◆ DIRECTIONS FOR THIS TASK
Turn the listing below into a numbered list, skipping any blank lines.

Dataset excerpt
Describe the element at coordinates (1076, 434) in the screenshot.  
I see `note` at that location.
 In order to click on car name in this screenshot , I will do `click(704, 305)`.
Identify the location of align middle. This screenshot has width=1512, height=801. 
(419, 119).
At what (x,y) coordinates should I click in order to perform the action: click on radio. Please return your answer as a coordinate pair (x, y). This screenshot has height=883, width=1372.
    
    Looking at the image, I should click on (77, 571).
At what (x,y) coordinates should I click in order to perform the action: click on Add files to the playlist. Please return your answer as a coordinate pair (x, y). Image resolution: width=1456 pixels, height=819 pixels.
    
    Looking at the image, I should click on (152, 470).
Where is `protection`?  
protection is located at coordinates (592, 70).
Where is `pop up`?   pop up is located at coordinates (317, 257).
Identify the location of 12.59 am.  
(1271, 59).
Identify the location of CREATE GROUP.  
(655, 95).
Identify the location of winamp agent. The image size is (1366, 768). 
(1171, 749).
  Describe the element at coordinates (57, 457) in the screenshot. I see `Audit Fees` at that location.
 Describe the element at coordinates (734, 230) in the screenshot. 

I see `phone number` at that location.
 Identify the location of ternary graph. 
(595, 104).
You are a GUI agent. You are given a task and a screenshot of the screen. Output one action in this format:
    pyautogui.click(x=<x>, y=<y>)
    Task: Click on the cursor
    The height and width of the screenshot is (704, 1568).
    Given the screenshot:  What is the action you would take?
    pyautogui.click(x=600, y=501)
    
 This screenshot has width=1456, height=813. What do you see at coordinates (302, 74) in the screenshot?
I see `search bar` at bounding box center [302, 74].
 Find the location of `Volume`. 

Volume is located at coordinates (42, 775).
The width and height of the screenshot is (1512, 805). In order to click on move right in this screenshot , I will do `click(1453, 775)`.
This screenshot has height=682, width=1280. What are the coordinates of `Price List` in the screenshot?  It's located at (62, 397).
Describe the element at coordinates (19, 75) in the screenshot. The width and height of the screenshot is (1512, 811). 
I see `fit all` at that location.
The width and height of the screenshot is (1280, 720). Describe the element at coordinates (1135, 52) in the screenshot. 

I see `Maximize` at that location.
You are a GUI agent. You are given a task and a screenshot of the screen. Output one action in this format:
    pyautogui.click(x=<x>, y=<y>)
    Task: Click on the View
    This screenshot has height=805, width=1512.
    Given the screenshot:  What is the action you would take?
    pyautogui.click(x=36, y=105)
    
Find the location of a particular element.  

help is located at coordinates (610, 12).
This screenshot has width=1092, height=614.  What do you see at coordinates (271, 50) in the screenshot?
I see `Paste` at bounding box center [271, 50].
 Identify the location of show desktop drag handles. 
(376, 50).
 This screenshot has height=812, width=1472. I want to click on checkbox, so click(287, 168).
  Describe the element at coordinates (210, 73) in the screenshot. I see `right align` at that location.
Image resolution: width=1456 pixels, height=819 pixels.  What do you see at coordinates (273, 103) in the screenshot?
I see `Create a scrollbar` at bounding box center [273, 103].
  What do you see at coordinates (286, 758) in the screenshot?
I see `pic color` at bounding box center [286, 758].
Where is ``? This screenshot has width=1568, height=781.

◆ SOLUTION FOR THIS TASK
1. Describe the element at coordinates (1076, 434) in the screenshot.  
2. I see `note` at that location.
3.  In order to click on car name in this screenshot , I will do `click(704, 305)`.
4. Identify the location of align middle. This screenshot has width=1512, height=801. 
5. (419, 119).
6. At what (x,y) coordinates should I click in order to perform the action: click on radio. Please return your answer as a coordinate pair (x, y). This screenshot has height=883, width=1372.
7.     Looking at the image, I should click on (77, 571).
8. At what (x,y) coordinates should I click in order to perform the action: click on Add files to the playlist. Please return your answer as a coordinate pair (x, y). Image resolution: width=1456 pixels, height=819 pixels.
9.     Looking at the image, I should click on (152, 470).
10. Where is `protection`?  
11. protection is located at coordinates (592, 70).
12. Where is `pop up`?   pop up is located at coordinates (317, 257).
13. Identify the location of 12.59 am.  
14. (1271, 59).
15. Identify the location of CREATE GROUP.  
16. (655, 95).
17. Identify the location of winamp agent. The image size is (1366, 768). 
18. (1171, 749).
19.   Describe the element at coordinates (57, 457) in the screenshot. I see `Audit Fees` at that location.
20.  Describe the element at coordinates (734, 230) in the screenshot. 
21. I see `phone number` at that location.
22.  Identify the location of ternary graph. 
23. (595, 104).
24. You are a GUI agent. You are given a task and a screenshot of the screen. Output one action in this format:
25.     pyautogui.click(x=<x>, y=<y>)
26.     Task: Click on the cursor
27.     The height and width of the screenshot is (704, 1568).
28.     Given the screenshot:  What is the action you would take?
29.     pyautogui.click(x=600, y=501)
30.  This screenshot has width=1456, height=813. What do you see at coordinates (302, 74) in the screenshot?
31. I see `search bar` at bounding box center [302, 74].
32.  Find the location of `Volume`. 
33. Volume is located at coordinates (42, 775).
34. The width and height of the screenshot is (1512, 805). In order to click on move right in this screenshot , I will do `click(1453, 775)`.
35. This screenshot has height=682, width=1280. What are the coordinates of `Price List` in the screenshot?  It's located at (62, 397).
36. Describe the element at coordinates (19, 75) in the screenshot. The width and height of the screenshot is (1512, 811). 
37. I see `fit all` at that location.
38. The width and height of the screenshot is (1280, 720). Describe the element at coordinates (1135, 52) in the screenshot. 
39. I see `Maximize` at that location.
40. You are a GUI agent. You are given a task and a screenshot of the screen. Output one action in this format:
41.     pyautogui.click(x=<x>, y=<y>)
42.     Task: Click on the View
43.     This screenshot has height=805, width=1512.
44.     Given the screenshot:  What is the action you would take?
45.     pyautogui.click(x=36, y=105)
46. Find the location of a particular element.  
47. help is located at coordinates (610, 12).
48. This screenshot has width=1092, height=614.  What do you see at coordinates (271, 50) in the screenshot?
49. I see `Paste` at bounding box center [271, 50].
50.  Identify the location of show desktop drag handles. 
51. (376, 50).
52.  This screenshot has height=812, width=1472. I want to click on checkbox, so click(287, 168).
53.   Describe the element at coordinates (210, 73) in the screenshot. I see `right align` at that location.
54. Image resolution: width=1456 pixels, height=819 pixels.  What do you see at coordinates (273, 103) in the screenshot?
55. I see `Create a scrollbar` at bounding box center [273, 103].
56.   What do you see at coordinates (286, 758) in the screenshot?
57. I see `pic color` at bounding box center [286, 758].
58. Where is ``? This screenshot has width=1568, height=781.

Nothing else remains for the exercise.